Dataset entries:
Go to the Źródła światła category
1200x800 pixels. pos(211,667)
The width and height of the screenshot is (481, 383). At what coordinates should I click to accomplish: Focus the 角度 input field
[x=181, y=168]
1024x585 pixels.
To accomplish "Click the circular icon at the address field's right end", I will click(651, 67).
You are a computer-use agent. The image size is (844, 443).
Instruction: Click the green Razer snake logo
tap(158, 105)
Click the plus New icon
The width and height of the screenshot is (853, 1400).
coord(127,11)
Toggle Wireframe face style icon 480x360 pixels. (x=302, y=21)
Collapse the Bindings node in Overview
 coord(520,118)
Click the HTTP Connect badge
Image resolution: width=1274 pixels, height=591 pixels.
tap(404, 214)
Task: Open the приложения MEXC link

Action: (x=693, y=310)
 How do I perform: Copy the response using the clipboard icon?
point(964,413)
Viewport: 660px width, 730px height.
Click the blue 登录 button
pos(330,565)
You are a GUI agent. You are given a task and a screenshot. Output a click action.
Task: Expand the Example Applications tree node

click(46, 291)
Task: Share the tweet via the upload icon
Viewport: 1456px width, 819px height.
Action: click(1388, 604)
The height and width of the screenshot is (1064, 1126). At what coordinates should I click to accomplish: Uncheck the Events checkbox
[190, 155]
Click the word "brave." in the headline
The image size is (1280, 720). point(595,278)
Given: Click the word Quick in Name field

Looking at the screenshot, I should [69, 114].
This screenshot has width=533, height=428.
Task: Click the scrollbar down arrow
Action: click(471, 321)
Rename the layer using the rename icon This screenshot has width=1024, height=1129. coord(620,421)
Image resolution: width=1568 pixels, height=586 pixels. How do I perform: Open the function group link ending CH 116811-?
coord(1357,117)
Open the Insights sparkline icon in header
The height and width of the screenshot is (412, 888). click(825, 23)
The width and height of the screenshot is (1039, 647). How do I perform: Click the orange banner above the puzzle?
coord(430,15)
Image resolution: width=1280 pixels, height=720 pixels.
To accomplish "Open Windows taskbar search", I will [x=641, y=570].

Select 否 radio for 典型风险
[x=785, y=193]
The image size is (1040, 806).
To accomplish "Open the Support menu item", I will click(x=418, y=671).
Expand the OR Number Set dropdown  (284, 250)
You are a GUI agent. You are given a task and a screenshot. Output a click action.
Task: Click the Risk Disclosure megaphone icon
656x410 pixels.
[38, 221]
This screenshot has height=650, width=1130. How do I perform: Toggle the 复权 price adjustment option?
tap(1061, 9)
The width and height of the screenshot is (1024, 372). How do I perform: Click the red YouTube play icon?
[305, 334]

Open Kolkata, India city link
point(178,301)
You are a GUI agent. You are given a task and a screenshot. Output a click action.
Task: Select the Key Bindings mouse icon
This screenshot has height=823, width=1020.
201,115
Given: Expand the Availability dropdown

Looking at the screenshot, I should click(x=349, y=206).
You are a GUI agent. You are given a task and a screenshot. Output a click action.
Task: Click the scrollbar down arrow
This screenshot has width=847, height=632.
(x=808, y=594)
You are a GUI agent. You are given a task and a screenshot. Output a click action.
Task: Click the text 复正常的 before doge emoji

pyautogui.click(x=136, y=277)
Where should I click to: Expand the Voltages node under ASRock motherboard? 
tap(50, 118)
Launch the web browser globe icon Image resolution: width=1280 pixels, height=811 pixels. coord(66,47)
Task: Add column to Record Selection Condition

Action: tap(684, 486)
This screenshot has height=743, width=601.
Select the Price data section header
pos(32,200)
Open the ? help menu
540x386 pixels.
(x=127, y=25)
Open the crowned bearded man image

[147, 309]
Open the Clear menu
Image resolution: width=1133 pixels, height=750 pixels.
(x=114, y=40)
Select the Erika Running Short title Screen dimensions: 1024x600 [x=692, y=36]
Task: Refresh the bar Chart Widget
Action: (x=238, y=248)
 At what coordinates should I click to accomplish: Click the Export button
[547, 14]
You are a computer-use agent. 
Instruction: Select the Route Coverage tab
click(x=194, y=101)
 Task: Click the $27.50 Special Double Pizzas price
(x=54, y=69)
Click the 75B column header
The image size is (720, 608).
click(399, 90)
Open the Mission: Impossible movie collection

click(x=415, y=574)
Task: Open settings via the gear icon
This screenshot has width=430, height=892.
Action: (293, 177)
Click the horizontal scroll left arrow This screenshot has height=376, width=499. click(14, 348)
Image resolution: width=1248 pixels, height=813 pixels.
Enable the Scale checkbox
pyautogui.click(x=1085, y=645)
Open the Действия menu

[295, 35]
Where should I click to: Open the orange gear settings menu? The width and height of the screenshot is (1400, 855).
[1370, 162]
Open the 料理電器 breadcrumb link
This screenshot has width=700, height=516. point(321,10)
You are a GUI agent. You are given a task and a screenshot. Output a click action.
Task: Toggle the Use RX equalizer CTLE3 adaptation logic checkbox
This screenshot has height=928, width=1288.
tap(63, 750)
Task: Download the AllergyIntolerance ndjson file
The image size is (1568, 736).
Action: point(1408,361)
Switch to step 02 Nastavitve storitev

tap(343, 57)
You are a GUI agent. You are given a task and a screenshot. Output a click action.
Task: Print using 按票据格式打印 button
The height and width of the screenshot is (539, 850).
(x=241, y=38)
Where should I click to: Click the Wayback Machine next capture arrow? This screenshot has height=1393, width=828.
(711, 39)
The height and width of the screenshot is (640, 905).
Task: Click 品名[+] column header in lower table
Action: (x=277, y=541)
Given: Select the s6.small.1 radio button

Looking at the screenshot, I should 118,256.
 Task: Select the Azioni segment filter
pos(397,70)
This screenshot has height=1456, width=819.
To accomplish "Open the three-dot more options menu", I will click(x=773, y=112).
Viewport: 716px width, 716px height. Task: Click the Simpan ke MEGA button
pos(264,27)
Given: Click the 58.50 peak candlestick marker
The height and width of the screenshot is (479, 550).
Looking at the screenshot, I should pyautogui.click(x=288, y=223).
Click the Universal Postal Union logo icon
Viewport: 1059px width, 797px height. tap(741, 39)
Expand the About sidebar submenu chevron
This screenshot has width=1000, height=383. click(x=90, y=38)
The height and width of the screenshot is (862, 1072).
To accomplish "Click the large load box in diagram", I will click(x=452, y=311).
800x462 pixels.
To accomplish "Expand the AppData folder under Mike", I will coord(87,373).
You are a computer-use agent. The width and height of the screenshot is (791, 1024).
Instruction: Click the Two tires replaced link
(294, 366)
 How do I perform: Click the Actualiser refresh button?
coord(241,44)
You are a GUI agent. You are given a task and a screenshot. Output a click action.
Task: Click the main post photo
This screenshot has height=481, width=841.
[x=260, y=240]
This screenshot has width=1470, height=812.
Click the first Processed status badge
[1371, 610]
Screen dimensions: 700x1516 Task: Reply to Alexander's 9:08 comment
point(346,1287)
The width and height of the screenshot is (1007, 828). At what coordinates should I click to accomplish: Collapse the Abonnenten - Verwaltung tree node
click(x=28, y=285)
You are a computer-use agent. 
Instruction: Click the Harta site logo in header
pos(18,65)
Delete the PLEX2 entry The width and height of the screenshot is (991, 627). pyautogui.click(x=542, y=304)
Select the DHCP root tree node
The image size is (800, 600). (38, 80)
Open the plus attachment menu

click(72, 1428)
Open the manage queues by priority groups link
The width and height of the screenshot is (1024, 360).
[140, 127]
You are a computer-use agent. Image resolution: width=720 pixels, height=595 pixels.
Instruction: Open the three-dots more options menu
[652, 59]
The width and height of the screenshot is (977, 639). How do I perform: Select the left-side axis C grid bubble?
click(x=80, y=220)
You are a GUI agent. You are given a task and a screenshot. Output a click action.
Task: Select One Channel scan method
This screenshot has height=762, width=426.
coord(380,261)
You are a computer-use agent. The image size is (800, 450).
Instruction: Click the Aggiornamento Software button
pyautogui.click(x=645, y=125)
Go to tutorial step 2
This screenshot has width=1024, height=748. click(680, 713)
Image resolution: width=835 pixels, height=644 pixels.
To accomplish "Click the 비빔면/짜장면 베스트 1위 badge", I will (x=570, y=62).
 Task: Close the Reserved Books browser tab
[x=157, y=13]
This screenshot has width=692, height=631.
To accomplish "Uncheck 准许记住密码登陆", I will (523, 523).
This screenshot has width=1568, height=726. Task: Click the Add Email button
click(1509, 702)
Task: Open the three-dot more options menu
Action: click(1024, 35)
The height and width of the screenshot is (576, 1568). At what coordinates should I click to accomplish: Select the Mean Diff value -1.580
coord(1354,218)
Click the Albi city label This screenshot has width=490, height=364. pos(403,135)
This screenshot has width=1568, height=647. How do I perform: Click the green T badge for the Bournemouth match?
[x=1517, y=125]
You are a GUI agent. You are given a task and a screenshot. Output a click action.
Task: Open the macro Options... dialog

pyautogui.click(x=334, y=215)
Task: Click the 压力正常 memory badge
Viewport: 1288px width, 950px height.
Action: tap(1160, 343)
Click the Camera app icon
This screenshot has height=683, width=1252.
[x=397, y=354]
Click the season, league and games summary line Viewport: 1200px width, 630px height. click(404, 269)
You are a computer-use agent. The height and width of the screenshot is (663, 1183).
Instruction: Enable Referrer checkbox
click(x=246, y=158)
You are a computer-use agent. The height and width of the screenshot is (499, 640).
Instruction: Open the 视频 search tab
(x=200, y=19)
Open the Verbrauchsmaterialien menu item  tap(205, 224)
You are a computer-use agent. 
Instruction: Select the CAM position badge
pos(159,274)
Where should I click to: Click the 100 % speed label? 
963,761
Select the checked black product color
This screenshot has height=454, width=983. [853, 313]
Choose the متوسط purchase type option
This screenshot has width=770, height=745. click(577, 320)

YOUR ASSIGNMENT:
Only lines holding the word "computer" belong in the answer; copy all of them from the records.

RESPONSE AREA:
You are a computer-use agent. The image size is (844, 443).
You are a computer-use agent. 
You are a computer-use agent. The width and height of the screenshot is (791, 1024).
You are a computer-use agent. 
You are a computer-use agent. Image resolution: width=720 pixels, height=595 pixels.
You are a computer-use agent. The image size is (800, 450).
You are a computer-use agent. The height and width of the screenshot is (663, 1183).
You are a computer-use agent. The height and width of the screenshot is (499, 640).
You are a computer-use agent. 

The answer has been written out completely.